In any case, I left university after several years due mostly to
financial pressures. I had a deep interest in computer technology
since I was ten or eleven years old and learned how to code using
punch cards on an old HP minicomputer. I never liked the feel of the
When I fell into the labour pool, I found that I could pick up work
as a technologist fairly easily. And the funny thing is I never
considered myself a true technologist. I’m good with technology, and
I’m not afraid of it, but I don’t see myself as a coder or sysadmin.
Anyway, after a truly checkered employment history (game designer,
corrections officer, art director, publisher…) I landed back in the
tech market. It turns out that I had the experience and skills
necessary to be a pretty good project manager. I ended up working
for Western Canada’s largest ISP during the halcyon 28.8k days and
was in charge of building the company’s Web Services business unit.
It didn’t take long for me to turn it into a lucrative profit
After some buyouts and mergers and other acquisitions that made my
head spin, I became a partner in a boutique ISP. From that ISP came
User Friendly, my first Web published comic strip.
Like I said: eclectic.
Q: You enjoy SF. What are your favorite authors?
A: By far, Joe Haldeman ranks at the top of my list. His writing is
timelessly relevant, and his stories always make you question the
way things are. Tied for second place I’d have to say Larry Niven,
Robert Heinlein and Jerry Pournelle. A close third would be Frank
Herbert. All of these authors are masters of their craft; they’ve
taught me a lot about writing simply by showing me how it’s done
Q: Exploring old bookstores—tell our audience more?
A: The first area I head for is the old book section. Classics from
the 19th to early 20th centuries in leather binding decorated by
master bookbinders are treasures to me. After that I visit the
military history section, mostly because I believe we can learn the
most about ourselves by examining the history of human conflict.
Then I lighten up and head to the SF shelves. I never can walk out
of a used bookstore without spending at least twenty dollars.
Q: You have made many contributions to the industry. Can you
describe your experiences at an ISP? Share your history in this
area, some stories and lessons you learned?
A: Most of my experiences I think are quite common. The tech
industry has a customer base that is rife with the “hurry up and
wait” mentality. As either a service or knowledge provider, the
importance of your schedule ranks far below the schedule of the
clientele or, occasionally, your vendors. Top that off with
conflicting technology “standards,” a corporate culture that
commonly denigrates the technical workers, and a constantly
steepening learning curve, and you wonder why people even bother.
Of course, the answer to that is incredibly simple: techies love
technology. Being able to make a living from doing what you love is
a reward in itself. There’s a distinct psychological high obtained
from solving a difficult technical problem, or discovering a new
method or technical process.
My own experiences run the gamut: I’ve faced particularly galling
days providing obstinate customers technical support over the phone
as well as days where I feel like I’m on top of the world because I
had such a firm handle, no matter how briefly, on a project.

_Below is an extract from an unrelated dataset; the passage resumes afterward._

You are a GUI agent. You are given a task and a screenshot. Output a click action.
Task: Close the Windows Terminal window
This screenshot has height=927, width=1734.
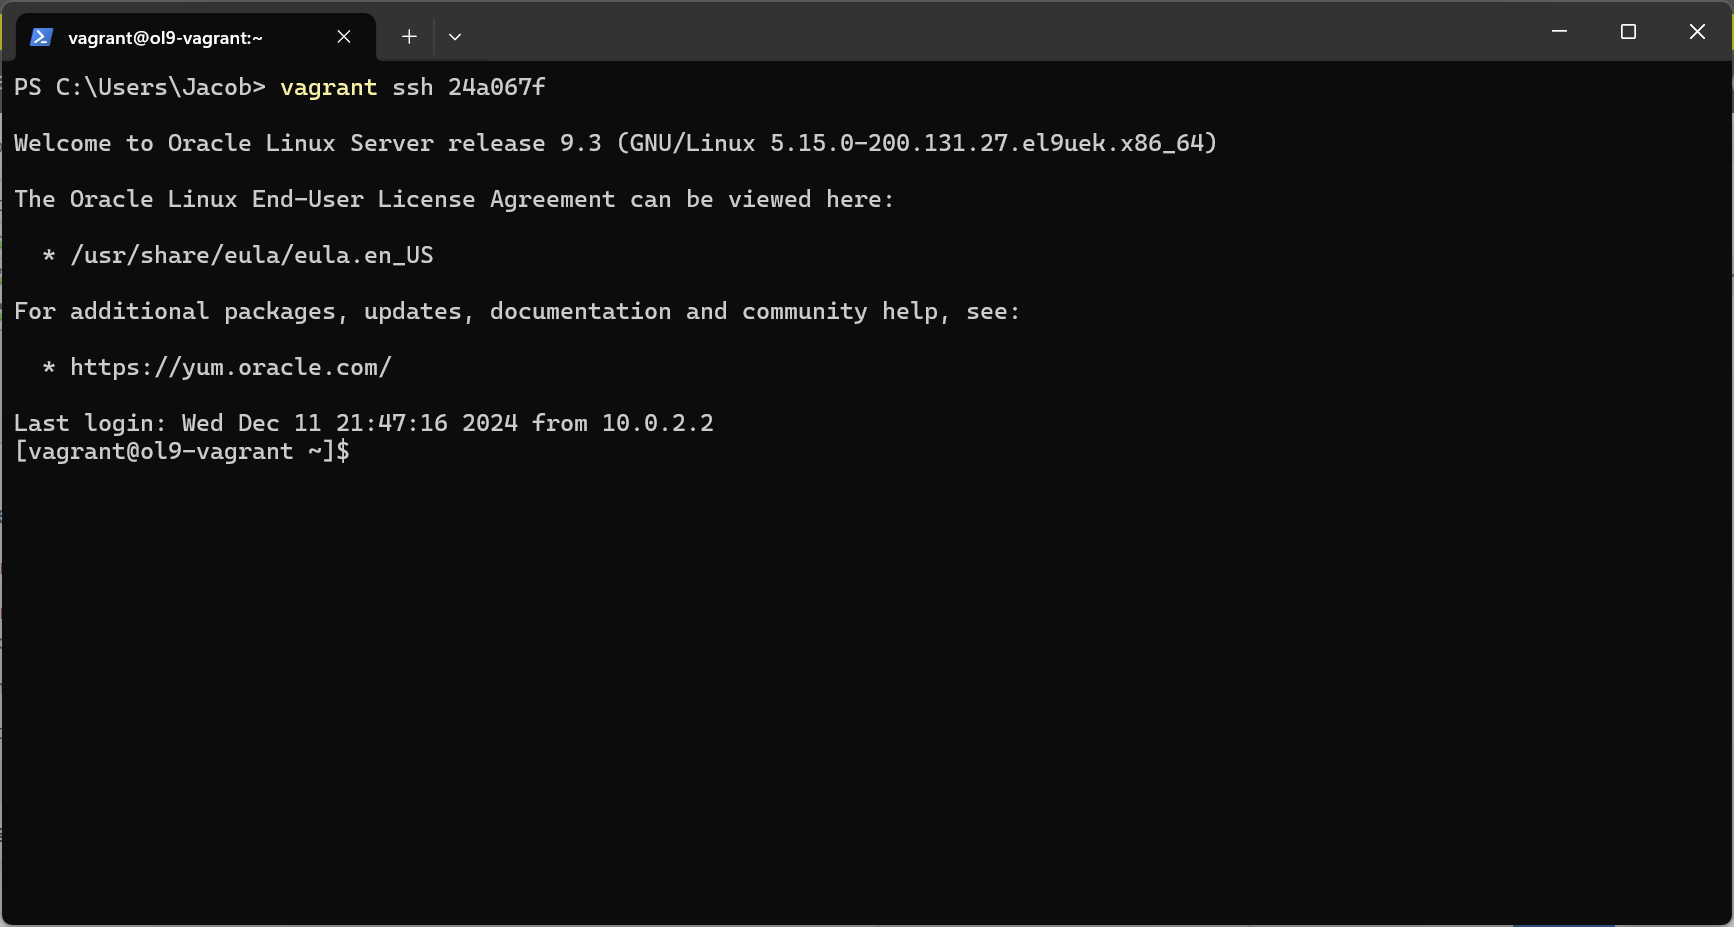(1697, 32)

The one story from my ISP days that I will never be able to forget
has to do with the much-hated tag that Netscape Navigator propagated
during the Web’s early years. A customer phoned me complaining about
a Web page that her “friend’s son” built for her. She gave me the
URL and I went to the site. Sure enough, the entire page was
blinking on and off; I felt a cranial aneurysm coming on and closed
the browser window, but not without opening a window showing the
source. There were tags scattered everywhere, and I explained this
to the customer. She was quiet for a few moments, then thanked me
and hung up. I had a funny feeling she was going to be calling back,
My prescience proved itself and the phone rang again about ten
minutes later. She sounded irritable, and demanded “another
solution.” I was puzzled, because I hadn’t offered her one. I simply
told her that the page was filled with tags and that’s what was
causing her page to behave in that manner. She was quiet for a few
moments again, then she asked in a rather embarrassed tone, “So, you
mean I shouldn’t be trying to read the page by blinking my eyes in
sync with it?”
In a very odd way I kind of miss those days.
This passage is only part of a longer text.